In carrying out the reaction, the molar ratio of diamine to sulfurized acid will range from about 1:1 to about 1:4, preferably from about 1:2.5 to about 1:1.5.
Some of the useful amines include tallow-1,3-propylenediamine, oleyl-1,3-propylenediamine, stearyl-1,3-propylenediamine, isostearyl-1,3-propylenediamine, soya-1,3-propylenediamine, hydrogenerated tallow-1,3-propylenediamine, dodecyl-1,3-propylenediamine, hexadecyl-1,3-propylenediamine, lauryl-1,3-propylenediamine, heptadecyl-1,3-propylenediamine, coco-1,3-propylenediamine, and mixtures of two or more of these. N-alkyl-1,2-ethanediamines such as N-oleyl-1,2-ethanediamine can also be used.
An important feature of the invention is the ability of the additive to improve the resistance to oxidation of oleaginous materials such as lubricating oils, either a mineral oil or a synthetic oil, or mixtures thereof, or a grease in which any of the aforementioned oils are employed as a vehicle. In general, mineral oils, both paraffinic, naphthenic and mixtures thereof, employed as a lubricating oil or as the grease vehicle, may be of any suitable lubricating viscosity range, as for example, from about 45 SSR at 100° F. to about 6000 SSU at 100° F., and preferably from about 50 to about 250 SSR at 210° F. These oils may have viscosity indexes ranging to about 100 or higher.
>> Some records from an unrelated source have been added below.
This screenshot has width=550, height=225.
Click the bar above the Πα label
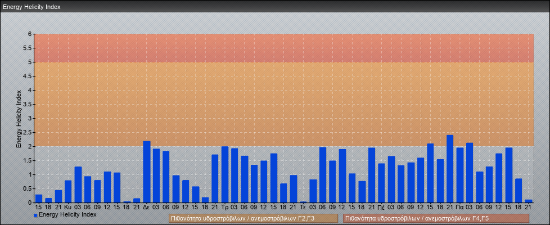point(459,175)
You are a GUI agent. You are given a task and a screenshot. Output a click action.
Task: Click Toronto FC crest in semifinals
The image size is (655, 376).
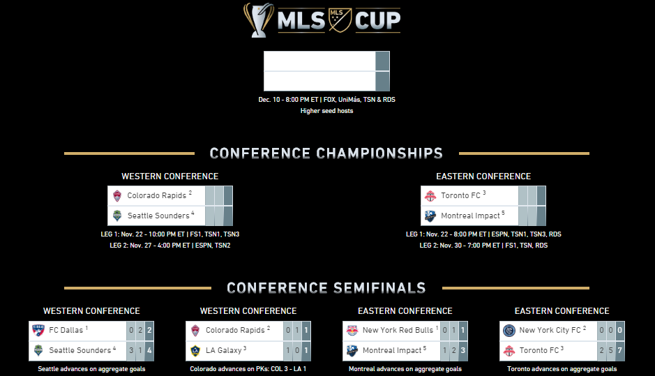coord(509,350)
Viscosity indexes from about 70 to about 95 are preferred. The average molecular weights of these oils may range from about 250 to about 800. Where the lubricant is to be employed in the form of a grease, the lubricating oil is generally employed in an amout sufficient to balance the total grease composition, after accounting for the desired quantity of the thickening agent, and other additive components to be included in the grease formulation. A wide variety of materials may be employed as thickening or gelling agents. These may included any of the conventional metal salts or soaps, which are dispersed in the lubricating vehicle in grease-forming quantities in an amount ot impart to the resulting grease composition the desired consistency. Other thickening agents that may be employed in the grease formulation may comprise the non-soap thickeners, such as surface-modified clays and silicas, aryl ureas, calcium complexes and similar materials. In general, grease thickeners may be employed which do not melt and dissolve when used at the required temperature within a particular environment; however, in all other aspects, any material which is normally employed for thickening or gelling hydrocarbon fluids for forming grease can be used in preparing the aforementioned improved grease in accordance with the present invention.
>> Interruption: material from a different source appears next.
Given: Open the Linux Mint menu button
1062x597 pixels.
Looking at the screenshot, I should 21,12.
Synthetic oils that may be used per se as the lubricant or as a grease vehicle include polyisobutylenes, polybutenes, hydrogenated polydecenes, polypropylene glycol, polyethylene glycol, trimethylol propane esters, neopentyl and pentaerythritol esters, di(2-ethylhexyl) sebacate, di(2-ethylhexyl) adipate, dibutyl phthalate, fluorocarbons, silicate esters, silanes, esters of phosphorus-containing acids, liquid ureas, ferrocene derivatives, hydrogenated synthetic oils, chain-type polyphenyls, siloxanes and silicones (polysiloxanes) and alkyl-substituted diphenyl ethers typified by a butyl-substituted bis(p-phenoxy phenyl) ether, phenoxy phenylethers.
It is to be understood that the lubricant and fuel compositions contemplated herein can also contain other materials. For example, other corrosion inhibitors, extrame pressure agents, viscosity index improvers, coantioxidants, antiwear agents and the like can be used. These include, but are not limited to, phenates, sulfonates, succinimides, zinc dialkyl dithiophosphates, and the like. These materials do not detract from the value of the compositions of this invention; rather the materials serve to impart their customary properties to the particular compositions in which they are incorporated.
Mineral oil heat exchange fluids particularly contemplated in accordance with the present invention have, among others, the following characteristics of high thermal stability, high initial boiling point, low viscosity, high heat-carrying ability and low corrosion tendency.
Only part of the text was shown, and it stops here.